Moderating the Facebook Group (ASM Team)
You're all moderators in the group, so you should be able to view this link. Please let me know if that's not the case. Please bookmark this. This is your scoreboard for the FB group:
Our goals are all tied to engagement:
- Active users
- # of comments
- # of posts
We want as much (good) engagement as possible. What you will find is that encouraging engagement from the brokerage means using your authoritative voice minimally. Here are some tips:
- Hit pause before you comment on anything. The #1 "win" is when agents in the group get the right answer and we cheer them on.
- From managers, a well written post is your friend while a comment means you didn't wait long enough or agents didn't chime in to answer it for some reason. (Truly amazing posts turn into amazing content for the website or helpscout, btw!)

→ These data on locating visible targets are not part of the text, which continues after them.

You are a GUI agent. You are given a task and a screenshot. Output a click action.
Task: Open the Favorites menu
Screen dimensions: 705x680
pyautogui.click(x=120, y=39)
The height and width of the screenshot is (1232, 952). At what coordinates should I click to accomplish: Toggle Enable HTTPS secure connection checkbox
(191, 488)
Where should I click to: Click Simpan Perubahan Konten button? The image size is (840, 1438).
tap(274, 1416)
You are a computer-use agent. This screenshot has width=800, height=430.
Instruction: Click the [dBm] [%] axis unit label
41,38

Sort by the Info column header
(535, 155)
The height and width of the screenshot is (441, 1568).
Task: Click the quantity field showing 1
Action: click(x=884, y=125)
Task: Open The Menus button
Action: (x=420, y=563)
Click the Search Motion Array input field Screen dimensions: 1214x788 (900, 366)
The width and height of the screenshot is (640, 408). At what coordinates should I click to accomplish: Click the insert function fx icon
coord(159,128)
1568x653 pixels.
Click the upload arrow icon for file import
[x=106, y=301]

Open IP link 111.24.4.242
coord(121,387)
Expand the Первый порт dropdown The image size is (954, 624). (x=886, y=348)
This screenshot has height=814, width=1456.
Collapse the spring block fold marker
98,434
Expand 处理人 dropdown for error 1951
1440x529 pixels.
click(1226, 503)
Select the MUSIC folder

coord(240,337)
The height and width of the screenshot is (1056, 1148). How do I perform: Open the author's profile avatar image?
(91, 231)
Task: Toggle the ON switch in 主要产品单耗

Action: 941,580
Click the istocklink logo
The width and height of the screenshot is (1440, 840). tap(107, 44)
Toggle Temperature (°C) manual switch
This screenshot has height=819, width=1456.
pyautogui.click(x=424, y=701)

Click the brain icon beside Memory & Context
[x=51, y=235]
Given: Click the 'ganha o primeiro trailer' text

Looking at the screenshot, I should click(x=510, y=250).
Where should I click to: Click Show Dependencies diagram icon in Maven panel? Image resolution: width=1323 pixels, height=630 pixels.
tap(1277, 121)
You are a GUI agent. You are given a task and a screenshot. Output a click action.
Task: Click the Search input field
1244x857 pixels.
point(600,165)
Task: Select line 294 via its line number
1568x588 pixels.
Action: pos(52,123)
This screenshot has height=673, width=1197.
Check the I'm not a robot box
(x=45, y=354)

- Set a goal to write one engaging post per week. The post should encourage conversation (I'm still learning how to do this well - many of my posts are very soapbox-y when better posts encourage comments.) I usually conceptualize a post and write it the next day. Sometimes, I write it and think about it before posting it. A post is more similar to a blog post than a comment - fewer, but way higher quality.
- If you're comfortable doing it, videos make amazing posts (Bailey, you're already great at videos - Steve and Kiel, I'm sure you are or could be.)
Admin
- The most common post that you need to take negative action on is something that belongs in support. I've done this more and more lately. An agent will typically ask, "Is anyone else having problems with XYZ." Remove the comment and check the box "does this belong in support". The agents don't get offended when you do this (I was surprised at that). These posts don't lead to conversations (usually) and if they do lead to convos, it's just a confusing gripe fest. Get it into support.
- You will sometimes see bad ideas as comments. In those instances, politely disagree. Explain through your own experience and encourage other viewpoints. Lean into humility. Being told "you're wrong" is never a good feeling and you want to be overly sensitive to that.
- In rare instances, someone will have a really terrible take or idea. If it's concerning enough to delete the comment or post, it's concerning enough to make a phone call to them. This is a gift, as we didn't know this agent had this bad idea until now, and it's an opportunity to help them.
We already have an amazing asset
- Our agents are very high caliber and the conversation in our group is a reflection of that.
- We have AMAZING engagement. Our reports show that 100% of our members are engaged, which is unheard of. (It's seriously unheard of.)
- Every quality post and comment is a support ticket you didn't have to answer. Each is a public learning opportunity for everyone and a confidence builder for the agent who nailed the answer.